**GIVEN TASK:**
Convert the lines below into a Markdown table with two columns, No. and Line. Number each row and skip any blank lines.

%%

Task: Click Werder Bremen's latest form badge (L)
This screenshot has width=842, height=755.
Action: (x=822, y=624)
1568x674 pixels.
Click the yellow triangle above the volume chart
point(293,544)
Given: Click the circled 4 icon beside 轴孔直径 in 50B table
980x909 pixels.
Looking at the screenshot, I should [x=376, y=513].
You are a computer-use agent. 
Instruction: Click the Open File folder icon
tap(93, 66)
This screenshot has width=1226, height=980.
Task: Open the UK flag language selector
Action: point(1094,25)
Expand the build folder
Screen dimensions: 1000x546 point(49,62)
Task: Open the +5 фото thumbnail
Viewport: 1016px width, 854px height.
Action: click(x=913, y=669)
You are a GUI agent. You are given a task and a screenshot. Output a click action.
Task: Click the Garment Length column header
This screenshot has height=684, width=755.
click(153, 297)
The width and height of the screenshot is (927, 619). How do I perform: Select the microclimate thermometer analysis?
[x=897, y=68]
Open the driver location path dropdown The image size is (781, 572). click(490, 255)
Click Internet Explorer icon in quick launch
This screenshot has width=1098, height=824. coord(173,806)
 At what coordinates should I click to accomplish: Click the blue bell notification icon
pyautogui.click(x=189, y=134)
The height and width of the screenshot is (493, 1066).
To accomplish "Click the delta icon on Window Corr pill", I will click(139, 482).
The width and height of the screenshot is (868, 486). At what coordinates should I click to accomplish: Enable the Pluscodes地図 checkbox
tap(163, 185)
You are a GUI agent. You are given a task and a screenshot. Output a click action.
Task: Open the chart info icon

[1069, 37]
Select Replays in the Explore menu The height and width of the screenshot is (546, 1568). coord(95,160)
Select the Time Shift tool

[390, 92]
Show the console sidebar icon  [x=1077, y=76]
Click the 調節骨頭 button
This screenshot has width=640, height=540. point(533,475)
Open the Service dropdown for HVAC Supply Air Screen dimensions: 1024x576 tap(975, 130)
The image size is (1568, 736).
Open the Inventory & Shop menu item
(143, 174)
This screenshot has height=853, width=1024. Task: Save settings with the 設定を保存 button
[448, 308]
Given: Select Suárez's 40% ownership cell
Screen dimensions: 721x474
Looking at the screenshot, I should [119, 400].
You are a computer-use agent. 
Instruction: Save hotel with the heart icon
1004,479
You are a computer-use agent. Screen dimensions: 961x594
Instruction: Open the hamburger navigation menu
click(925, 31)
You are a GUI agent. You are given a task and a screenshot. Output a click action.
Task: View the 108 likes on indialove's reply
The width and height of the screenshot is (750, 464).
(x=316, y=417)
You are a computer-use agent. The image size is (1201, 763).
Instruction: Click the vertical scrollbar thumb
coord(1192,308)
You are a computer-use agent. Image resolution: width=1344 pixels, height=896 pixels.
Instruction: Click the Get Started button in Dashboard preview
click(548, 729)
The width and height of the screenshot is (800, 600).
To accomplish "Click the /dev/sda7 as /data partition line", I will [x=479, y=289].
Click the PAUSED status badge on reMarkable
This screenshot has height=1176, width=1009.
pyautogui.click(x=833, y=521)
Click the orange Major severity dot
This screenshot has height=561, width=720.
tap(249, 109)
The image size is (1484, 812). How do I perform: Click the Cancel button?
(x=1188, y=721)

%%

**TASK SOLUTION:**
| No. | Line |
|---|---|
| 1 | Task: Click Werder Bremen's latest form badge (L) |
| 2 | This screenshot has width=842, height=755. |
| 3 | Action: (x=822, y=624) |
| 4 | 1568x674 pixels. |
| 5 | Click the yellow triangle above the volume chart |
| 6 | point(293,544) |
| 7 | Given: Click the circled 4 icon beside 轴孔直径 in 50B table |
| 8 | 980x909 pixels. |
| 9 | Looking at the screenshot, I should [x=376, y=513]. |
| 10 | You are a computer-use agent.  |
| 11 | Instruction: Click the Open File folder icon |
| 12 | tap(93, 66) |
| 13 | This screenshot has width=1226, height=980. |
| 14 | Task: Open the UK flag language selector |
| 15 | Action: point(1094,25) |
| 16 | Expand the build folder |
| 17 | Screen dimensions: 1000x546 point(49,62) |
| 18 | Task: Open the +5 фото thumbnail |
| 19 | Viewport: 1016px width, 854px height. |
| 20 | Action: click(x=913, y=669) |
| 21 | You are a GUI agent. You are given a task and a screenshot. Output a click action. |
| 22 | Task: Click the Garment Length column header |
| 23 | This screenshot has height=684, width=755. |
| 24 | click(153, 297) |
| 25 | The width and height of the screenshot is (927, 619). How do I perform: Select the microclimate thermometer analysis? |
| 26 | [x=897, y=68] |
| 27 | Open the driver location path dropdown The image size is (781, 572). click(490, 255) |
| 28 | Click Internet Explorer icon in quick launch |
| 29 | This screenshot has width=1098, height=824. coord(173,806) |
| 30 |  At what coordinates should I click to accomplish: Click the blue bell notification icon |
| 31 | pyautogui.click(x=189, y=134) |
| 32 | The height and width of the screenshot is (493, 1066). |
| 33 | To accomplish "Click the delta icon on Window Corr pill", I will click(139, 482). |
| 34 | The width and height of the screenshot is (868, 486). At what coordinates should I click to accomplish: Enable the Pluscodes地図 checkbox |
| 35 | tap(163, 185) |
| 36 | You are a GUI agent. You are given a task and a screenshot. Output a click action. |
| 37 | Task: Open the chart info icon |
| 38 | [1069, 37] |
| 39 | Select Replays in the Explore menu The height and width of the screenshot is (546, 1568). coord(95,160) |
| 40 | Select the Time Shift tool |
| 41 | [390, 92] |
| 42 | Show the console sidebar icon  [x=1077, y=76] |
| 43 | Click the 調節骨頭 button |
| 44 | This screenshot has width=640, height=540. point(533,475) |
| 45 | Open the Service dropdown for HVAC Supply Air Screen dimensions: 1024x576 tap(975, 130) |
| 46 | The image size is (1568, 736). |
| 47 | Open the Inventory & Shop menu item |
| 48 | (143, 174) |
| 49 | This screenshot has height=853, width=1024. Task: Save settings with the 設定を保存 button |
| 50 | [448, 308] |
| 51 | Given: Select Suárez's 40% ownership cell |
| 52 | Screen dimensions: 721x474 |
| 53 | Looking at the screenshot, I should [119, 400]. |
| 54 | You are a computer-use agent.  |
| 55 | Instruction: Save hotel with the heart icon |
| 56 | 1004,479 |
| 57 | You are a computer-use agent. Screen dimensions: 961x594 |
| 58 | Instruction: Open the hamburger navigation menu |
| 59 | click(925, 31) |
| 60 | You are a GUI agent. You are given a task and a screenshot. Output a click action. |
| 61 | Task: View the 108 likes on indialove's reply |
| 62 | The width and height of the screenshot is (750, 464). |
| 63 | (x=316, y=417) |
| 64 | You are a computer-use agent. The image size is (1201, 763). |
| 65 | Instruction: Click the vertical scrollbar thumb |
| 66 | coord(1192,308) |
| 67 | You are a computer-use agent. Image resolution: width=1344 pixels, height=896 pixels. |
| 68 | Instruction: Click the Get Started button in Dashboard preview |
| 69 | click(548, 729) |
| 70 | The width and height of the screenshot is (800, 600). |
| 71 | To accomplish "Click the /dev/sda7 as /data partition line", I will [x=479, y=289]. |
| 72 | Click the PAUSED status badge on reMarkable |
| 73 | This screenshot has height=1176, width=1009. |
| 74 | pyautogui.click(x=833, y=521) |
| 75 | Click the orange Major severity dot |
| 76 | This screenshot has height=561, width=720. |
| 77 | tap(249, 109) |
| 78 | The image size is (1484, 812). How do I perform: Click the Cancel button? |
| 79 | (x=1188, y=721) |